[SOURCE DATA]
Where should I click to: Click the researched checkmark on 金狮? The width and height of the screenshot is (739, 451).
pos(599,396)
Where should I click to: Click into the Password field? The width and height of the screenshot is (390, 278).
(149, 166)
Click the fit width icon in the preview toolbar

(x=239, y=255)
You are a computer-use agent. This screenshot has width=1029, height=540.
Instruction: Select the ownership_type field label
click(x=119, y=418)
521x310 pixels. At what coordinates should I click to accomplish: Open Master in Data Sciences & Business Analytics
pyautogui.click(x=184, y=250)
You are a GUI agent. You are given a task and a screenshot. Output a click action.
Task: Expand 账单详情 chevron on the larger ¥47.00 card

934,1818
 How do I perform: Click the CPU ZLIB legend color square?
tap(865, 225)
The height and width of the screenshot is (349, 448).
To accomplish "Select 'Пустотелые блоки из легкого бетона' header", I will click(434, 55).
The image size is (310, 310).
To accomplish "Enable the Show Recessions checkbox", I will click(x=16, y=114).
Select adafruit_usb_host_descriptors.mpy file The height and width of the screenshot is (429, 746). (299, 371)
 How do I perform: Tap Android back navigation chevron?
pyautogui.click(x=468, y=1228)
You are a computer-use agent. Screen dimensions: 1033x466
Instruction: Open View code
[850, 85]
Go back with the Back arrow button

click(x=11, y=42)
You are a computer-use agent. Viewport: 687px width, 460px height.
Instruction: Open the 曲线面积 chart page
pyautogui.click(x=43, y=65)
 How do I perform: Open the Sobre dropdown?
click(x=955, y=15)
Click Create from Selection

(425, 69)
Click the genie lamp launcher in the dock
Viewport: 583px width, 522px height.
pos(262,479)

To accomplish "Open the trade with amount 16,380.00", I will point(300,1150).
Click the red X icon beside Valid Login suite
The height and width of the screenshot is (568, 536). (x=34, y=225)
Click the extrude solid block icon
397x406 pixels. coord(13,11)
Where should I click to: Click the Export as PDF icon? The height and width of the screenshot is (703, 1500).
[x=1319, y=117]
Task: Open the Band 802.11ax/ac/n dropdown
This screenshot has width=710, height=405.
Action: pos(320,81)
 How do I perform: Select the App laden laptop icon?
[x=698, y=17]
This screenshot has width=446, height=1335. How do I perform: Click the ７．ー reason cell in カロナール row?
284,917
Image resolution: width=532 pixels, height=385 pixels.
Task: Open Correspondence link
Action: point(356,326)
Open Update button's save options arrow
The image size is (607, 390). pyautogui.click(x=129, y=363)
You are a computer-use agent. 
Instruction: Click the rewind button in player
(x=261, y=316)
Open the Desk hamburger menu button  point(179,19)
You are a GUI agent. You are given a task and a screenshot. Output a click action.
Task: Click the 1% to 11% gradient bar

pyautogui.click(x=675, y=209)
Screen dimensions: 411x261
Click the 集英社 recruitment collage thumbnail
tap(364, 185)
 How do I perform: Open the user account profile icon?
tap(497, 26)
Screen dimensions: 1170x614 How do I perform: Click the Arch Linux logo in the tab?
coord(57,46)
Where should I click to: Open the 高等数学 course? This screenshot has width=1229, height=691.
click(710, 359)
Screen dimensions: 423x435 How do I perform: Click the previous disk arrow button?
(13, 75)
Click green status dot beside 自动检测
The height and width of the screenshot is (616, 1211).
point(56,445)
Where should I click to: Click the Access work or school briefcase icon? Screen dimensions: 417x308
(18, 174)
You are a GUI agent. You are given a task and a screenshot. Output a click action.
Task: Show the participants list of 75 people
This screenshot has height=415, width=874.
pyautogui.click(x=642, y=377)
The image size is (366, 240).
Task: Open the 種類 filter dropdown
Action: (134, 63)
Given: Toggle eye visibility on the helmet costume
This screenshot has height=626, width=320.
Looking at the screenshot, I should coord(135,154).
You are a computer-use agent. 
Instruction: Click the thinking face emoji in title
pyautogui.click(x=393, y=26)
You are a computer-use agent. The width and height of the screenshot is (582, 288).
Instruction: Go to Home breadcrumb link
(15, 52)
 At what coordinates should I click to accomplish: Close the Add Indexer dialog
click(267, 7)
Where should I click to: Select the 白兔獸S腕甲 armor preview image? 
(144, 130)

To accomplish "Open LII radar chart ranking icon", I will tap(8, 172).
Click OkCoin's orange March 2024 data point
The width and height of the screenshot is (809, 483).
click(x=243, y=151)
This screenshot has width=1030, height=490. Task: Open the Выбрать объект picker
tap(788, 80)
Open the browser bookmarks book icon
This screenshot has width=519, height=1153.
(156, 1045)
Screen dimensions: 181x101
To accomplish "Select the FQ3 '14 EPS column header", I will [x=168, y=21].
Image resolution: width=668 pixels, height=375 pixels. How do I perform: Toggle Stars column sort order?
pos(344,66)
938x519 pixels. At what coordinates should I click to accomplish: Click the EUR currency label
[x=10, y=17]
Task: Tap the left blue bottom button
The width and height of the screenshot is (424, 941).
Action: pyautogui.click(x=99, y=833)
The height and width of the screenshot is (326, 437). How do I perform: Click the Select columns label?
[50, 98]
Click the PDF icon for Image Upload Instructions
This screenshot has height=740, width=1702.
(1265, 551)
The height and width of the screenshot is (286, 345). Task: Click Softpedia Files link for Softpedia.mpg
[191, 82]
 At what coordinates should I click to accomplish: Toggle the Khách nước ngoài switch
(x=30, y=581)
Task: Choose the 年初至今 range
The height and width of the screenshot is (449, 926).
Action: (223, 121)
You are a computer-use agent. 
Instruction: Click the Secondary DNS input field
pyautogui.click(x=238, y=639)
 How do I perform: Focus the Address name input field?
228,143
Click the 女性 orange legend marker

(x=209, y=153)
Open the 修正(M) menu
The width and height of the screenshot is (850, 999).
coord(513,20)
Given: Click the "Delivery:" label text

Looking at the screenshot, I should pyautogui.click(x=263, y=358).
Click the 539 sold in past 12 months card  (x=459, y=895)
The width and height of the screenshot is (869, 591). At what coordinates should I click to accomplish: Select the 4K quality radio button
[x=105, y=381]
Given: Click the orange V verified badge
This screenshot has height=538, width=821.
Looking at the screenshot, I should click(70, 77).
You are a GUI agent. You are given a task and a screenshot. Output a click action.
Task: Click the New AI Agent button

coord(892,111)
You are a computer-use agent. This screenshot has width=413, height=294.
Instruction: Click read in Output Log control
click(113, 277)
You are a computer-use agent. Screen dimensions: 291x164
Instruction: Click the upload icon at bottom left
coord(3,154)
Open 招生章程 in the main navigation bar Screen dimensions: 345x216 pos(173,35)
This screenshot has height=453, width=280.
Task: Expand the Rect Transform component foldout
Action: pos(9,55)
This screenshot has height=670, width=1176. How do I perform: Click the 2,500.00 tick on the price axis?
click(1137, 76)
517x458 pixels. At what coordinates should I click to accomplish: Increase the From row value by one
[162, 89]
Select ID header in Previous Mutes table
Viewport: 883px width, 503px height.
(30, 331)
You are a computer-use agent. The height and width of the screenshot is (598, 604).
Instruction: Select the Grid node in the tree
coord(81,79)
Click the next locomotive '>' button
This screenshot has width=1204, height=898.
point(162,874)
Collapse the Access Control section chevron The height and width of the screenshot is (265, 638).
[/SOURCE DATA]
# HOW TO COMPLETE THIS TASK
Look over the material above and report each line holding "will".

# RESULT BELOW
To accomplish "Select 'Пустотелые блоки из легкого бетона' header", I will click(434, 55).
To accomplish "Enable the Show Recessions checkbox", I will click(x=16, y=114).
To accomplish "Open the trade with amount 16,380.00", I will point(300,1150).
To accomplish "Open LII radar chart ranking icon", I will tap(8, 172).
To accomplish "Select the FQ3 '14 EPS column header", I will [x=168, y=21].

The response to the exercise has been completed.